Entries shown:

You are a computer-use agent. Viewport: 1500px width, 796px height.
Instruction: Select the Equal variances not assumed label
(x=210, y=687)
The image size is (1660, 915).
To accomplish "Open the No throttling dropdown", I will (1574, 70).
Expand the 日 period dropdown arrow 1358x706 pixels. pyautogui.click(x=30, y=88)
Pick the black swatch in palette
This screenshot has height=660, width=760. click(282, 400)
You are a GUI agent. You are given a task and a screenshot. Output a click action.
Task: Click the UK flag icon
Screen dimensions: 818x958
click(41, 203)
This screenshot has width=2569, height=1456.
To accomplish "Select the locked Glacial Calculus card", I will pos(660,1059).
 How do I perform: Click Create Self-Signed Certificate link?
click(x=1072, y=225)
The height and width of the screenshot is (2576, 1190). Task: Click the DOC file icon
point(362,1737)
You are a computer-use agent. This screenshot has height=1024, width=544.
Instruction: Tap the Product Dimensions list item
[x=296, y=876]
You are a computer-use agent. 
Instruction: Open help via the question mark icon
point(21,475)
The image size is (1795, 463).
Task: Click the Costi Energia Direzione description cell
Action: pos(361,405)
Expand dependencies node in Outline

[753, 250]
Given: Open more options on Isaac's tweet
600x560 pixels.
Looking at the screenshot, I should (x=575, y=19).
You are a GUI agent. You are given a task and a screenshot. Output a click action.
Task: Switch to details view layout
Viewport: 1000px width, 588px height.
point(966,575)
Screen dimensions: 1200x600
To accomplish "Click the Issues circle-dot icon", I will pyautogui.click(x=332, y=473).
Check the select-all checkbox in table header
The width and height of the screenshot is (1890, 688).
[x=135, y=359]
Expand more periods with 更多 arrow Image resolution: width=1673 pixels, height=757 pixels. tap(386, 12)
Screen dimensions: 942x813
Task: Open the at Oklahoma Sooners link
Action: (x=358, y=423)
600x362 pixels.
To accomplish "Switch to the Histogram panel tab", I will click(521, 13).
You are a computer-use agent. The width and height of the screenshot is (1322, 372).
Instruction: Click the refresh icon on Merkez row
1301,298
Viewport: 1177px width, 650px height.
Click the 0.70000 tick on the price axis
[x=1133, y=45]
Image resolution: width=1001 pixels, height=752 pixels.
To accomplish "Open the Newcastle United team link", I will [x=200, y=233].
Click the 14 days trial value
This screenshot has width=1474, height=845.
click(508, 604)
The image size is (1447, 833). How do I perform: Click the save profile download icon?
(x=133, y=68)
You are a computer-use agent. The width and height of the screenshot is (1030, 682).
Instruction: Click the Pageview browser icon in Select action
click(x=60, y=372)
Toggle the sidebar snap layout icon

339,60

Task item:
Lines that contain the string "dropdown" should be copied from the material above.

Result:
To accomplish "Open the No throttling dropdown", I will (1574, 70).
Expand the 日 period dropdown arrow 1358x706 pixels. pyautogui.click(x=30, y=88)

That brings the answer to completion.